Recibir luz por la mañana, especialmente la luz azulada o verdosa, desencadena la liberación de la hormona llamada “cortisol”, que nos estimula y nos despierta. En cambio, en la noche, se libera melatonina en el torrente sanguíneo, responsable de la somnolencia.
Estos hallazgos confirman que existen mecanismos fisiológicos claros mediante los que la luz y el color afectan el estado de alerta, la tasa cardíaca y el estado de ánimo. Estos efectos del color también generan un impacto colectivo que pueden promover la cohesión social, distinguir a propios de extraños e intensificar identidades comunes. Por esto, han sido usados en la propaganda política, para persuadir a las personas e influenciar su comportamiento deliberadamente.

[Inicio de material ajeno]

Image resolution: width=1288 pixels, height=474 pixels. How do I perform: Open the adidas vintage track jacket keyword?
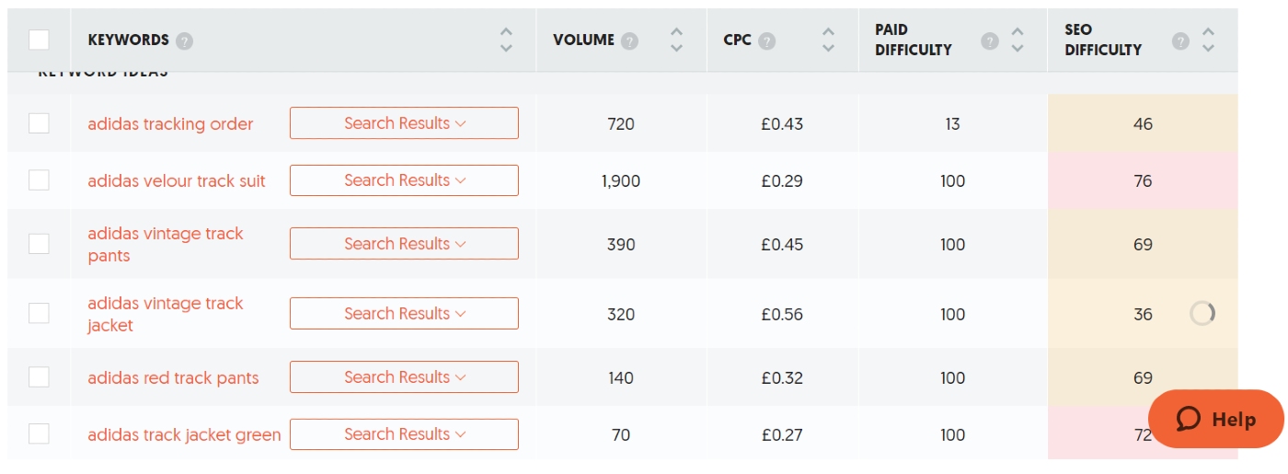pyautogui.click(x=166, y=314)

Los ciudadanos creemos saber con precisión por qué elegimos una orientación política, por qué votamos a tal o cual candidato.
Sin embargo, nuestra mente no funciona como una computadora que procesa información y calcula resultados de manera racional.
El modo de elección de los colores con los que queremos reconocernos como cuerpo colectivo da cuenta de qué tipo de sociedad queremos ser.
Y no estamos hablando del hecho de decidirnos por tal o cual color, sino que llevemos como estandarte un mismo sentido más allá de una gestión de gobierno específica o un partido político. Que nos represente aun con diferencias e identifique así a una comunidad multicolor de la que formamos parte.
☛ Título Ser Humanos
☛ Autor Facundo Manes con Mateo Niro
☛ Editorial Planeta
Datos de los autores
Facundo Manes Es un neurólogo y neurocientífico de prestigio internacional.
Estudió medicina en la UBA y completó su formación en EE.UU.
Tiene una maestría en Filosofía y un doctorado en Ciencias en la Universidad de Cambridge.
Es precandidato a legislador por la UCR en las primarias del PRO en septiembre.
Mateo Niro estudió Letras con especialidad en Lingüística. Junto con Facundo Manes, produjo ciclos televisivos para distintas señales nacionales e internacionales.